One day this winter, Craig George fed grass hay to his 60 beef cows, then put two bales of soybean hay a short distance away.
“I went back about half an hour later just to look, and about 75% of those cows had left the grass hay and went to the beans,” says George, of Thorp, WA.
High palatability and quality – the hay scored 174 for RFV – are the best results George has to report from his first try at growing soybeans for hay. He planted 10 acres of them last spring as a rotation crop between timothy plantings. Besides providing good feed for his cows, he figured the legume would break disease cycles better than the oats he usually uses and leave nitrogen in the soil for the next timothy crop.
He plowed the heavy clay soil the previous fall, then did light tillage before drilling 80 lbs/acre of soybean seed on May 9. A rotary ditcher created furrows for his rill irrigation system, but when he watered to bring the beans up, some seeds floated off the field.

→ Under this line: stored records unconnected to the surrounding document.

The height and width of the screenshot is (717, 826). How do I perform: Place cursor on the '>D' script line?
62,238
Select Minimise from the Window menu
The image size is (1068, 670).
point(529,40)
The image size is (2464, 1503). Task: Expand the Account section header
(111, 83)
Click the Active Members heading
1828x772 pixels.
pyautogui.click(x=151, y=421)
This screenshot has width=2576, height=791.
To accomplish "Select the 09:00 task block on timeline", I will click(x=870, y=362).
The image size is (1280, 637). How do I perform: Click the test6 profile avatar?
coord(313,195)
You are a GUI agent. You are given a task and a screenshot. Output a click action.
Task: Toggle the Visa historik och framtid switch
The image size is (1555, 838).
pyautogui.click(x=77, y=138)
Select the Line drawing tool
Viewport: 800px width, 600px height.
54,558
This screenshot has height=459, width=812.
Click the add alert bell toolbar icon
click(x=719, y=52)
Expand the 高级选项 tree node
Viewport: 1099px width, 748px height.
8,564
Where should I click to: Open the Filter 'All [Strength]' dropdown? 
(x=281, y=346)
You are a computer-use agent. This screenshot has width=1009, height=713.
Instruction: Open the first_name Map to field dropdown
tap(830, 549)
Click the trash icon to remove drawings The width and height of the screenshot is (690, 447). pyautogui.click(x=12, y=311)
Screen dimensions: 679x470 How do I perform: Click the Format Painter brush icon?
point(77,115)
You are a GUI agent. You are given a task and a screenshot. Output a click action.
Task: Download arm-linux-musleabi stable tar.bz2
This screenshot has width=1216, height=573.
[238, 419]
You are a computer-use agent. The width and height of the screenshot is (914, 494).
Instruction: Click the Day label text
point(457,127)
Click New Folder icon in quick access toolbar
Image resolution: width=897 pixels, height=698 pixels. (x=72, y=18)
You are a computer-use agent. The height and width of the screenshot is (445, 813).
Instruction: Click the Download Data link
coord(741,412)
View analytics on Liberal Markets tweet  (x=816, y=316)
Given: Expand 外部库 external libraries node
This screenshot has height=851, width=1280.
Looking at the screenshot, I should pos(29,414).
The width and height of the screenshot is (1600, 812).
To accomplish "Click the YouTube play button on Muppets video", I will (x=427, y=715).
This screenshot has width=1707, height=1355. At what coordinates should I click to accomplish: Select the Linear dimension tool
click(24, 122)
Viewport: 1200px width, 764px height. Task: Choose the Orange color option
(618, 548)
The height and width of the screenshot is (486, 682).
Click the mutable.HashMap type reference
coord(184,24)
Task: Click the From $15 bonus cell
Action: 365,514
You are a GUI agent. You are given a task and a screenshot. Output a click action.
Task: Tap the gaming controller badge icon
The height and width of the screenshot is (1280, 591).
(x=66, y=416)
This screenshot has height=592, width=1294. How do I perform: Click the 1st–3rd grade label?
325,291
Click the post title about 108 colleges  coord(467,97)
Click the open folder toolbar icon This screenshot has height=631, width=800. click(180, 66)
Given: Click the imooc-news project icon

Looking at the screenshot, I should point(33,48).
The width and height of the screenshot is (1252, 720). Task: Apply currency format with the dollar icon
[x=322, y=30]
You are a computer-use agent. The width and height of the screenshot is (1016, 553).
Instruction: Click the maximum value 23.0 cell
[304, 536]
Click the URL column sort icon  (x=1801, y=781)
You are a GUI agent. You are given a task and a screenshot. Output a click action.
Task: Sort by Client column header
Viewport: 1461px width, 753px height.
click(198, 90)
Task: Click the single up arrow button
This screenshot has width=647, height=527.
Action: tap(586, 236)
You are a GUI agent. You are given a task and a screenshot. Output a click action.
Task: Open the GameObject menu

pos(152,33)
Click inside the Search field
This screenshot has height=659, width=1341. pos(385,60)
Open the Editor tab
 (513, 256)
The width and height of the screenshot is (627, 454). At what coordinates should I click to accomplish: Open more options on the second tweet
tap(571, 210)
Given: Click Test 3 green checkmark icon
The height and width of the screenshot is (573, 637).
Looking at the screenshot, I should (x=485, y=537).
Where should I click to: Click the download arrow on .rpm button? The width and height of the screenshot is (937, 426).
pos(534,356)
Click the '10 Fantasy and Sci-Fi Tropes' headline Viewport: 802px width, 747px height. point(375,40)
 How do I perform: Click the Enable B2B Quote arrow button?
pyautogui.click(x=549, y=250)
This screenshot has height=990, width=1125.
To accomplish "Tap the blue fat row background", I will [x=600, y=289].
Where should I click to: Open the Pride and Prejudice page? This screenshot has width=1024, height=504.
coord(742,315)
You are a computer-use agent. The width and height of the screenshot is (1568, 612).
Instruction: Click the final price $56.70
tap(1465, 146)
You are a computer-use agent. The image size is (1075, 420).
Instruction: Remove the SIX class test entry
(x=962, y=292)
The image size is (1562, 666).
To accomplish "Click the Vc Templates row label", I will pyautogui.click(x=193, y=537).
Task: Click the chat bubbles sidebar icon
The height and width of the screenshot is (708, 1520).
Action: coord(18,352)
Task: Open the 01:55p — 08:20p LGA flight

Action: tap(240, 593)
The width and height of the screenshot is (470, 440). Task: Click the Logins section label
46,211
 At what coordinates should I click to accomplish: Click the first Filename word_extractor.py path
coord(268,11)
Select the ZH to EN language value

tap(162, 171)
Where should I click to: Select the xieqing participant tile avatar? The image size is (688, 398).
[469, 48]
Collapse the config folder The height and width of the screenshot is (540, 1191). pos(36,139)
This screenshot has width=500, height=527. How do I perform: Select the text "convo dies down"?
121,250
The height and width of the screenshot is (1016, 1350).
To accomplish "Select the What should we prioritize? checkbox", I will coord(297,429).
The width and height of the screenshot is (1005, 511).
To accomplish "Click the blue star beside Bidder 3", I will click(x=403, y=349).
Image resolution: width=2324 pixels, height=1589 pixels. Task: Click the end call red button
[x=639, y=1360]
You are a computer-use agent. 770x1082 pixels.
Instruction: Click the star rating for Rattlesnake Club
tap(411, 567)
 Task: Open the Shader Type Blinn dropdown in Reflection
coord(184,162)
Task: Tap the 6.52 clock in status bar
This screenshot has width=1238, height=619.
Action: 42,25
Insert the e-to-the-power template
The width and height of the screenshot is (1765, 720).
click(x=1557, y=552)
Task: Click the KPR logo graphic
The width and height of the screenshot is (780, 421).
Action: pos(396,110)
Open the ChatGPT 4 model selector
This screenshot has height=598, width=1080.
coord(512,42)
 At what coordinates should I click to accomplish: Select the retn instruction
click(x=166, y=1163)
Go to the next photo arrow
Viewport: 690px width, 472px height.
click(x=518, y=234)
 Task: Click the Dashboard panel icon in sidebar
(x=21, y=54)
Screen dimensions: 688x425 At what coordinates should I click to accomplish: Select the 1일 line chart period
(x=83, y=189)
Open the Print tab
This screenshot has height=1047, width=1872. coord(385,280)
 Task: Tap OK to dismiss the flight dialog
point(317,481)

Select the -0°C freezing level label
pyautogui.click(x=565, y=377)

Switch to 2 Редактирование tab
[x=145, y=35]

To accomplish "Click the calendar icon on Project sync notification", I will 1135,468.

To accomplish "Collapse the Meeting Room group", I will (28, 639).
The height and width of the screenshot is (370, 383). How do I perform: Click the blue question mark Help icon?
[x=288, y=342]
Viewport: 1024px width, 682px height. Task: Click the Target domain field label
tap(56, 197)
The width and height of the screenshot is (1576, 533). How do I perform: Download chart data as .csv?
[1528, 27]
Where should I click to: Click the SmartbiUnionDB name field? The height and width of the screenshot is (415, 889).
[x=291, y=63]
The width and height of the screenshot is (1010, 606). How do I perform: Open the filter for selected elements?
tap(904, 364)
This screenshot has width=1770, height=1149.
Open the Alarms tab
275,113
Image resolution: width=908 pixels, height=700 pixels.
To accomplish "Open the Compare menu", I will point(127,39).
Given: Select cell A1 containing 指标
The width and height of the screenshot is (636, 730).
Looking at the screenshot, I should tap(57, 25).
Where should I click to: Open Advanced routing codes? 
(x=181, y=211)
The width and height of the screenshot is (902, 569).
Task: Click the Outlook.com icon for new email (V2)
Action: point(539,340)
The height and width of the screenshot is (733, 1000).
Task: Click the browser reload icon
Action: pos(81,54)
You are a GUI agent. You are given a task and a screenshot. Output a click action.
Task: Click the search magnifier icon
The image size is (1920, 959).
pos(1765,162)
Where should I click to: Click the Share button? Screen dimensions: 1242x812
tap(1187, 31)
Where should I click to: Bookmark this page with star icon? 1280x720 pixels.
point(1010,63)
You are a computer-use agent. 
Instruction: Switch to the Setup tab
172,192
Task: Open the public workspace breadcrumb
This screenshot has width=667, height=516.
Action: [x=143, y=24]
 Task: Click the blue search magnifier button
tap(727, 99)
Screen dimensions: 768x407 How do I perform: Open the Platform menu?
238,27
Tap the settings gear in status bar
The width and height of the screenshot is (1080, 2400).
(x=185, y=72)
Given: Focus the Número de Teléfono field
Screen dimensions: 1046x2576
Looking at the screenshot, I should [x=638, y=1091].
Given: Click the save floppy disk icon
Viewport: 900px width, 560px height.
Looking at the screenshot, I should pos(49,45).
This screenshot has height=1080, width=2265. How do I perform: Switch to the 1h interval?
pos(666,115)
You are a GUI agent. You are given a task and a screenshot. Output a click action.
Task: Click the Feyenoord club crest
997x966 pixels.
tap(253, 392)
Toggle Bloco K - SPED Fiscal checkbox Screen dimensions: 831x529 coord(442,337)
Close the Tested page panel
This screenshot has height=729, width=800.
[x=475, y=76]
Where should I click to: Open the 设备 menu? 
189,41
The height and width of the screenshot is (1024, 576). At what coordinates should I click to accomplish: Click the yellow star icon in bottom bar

He applied 90 lbs/acre of nitrogen, but didn’t inoculate the seed, and the crop didn’t grow as well as he thought it should. It was mowed Aug. 20, raked three days later and baled seven days after cutting.
The soybeans, which were thigh-high with small pods when harvested, yielded 2 tons of hay per acre.
This year he’ll plant them on a 14-acre field plowed last fall, but will inoculate the seed and pull a roller behind the drill to hold the seed in place. He also plans to no-till soybeans into a 2-acre field corner where he took out timothy with a herbicide. Neither field will be fertilized.
It cost George $140/acre to plant soybeans last year, and he needs higher yields and lower costs to make them pay. The crop will be worthwhile if it yields between 3 and 4 tons of hay per acre, especially if the soil doesn’t have to be tilled, he figures.
“But I don’t want to get 6 or 7 tons to the acre, because then it would be too hard to get it dry,” says George.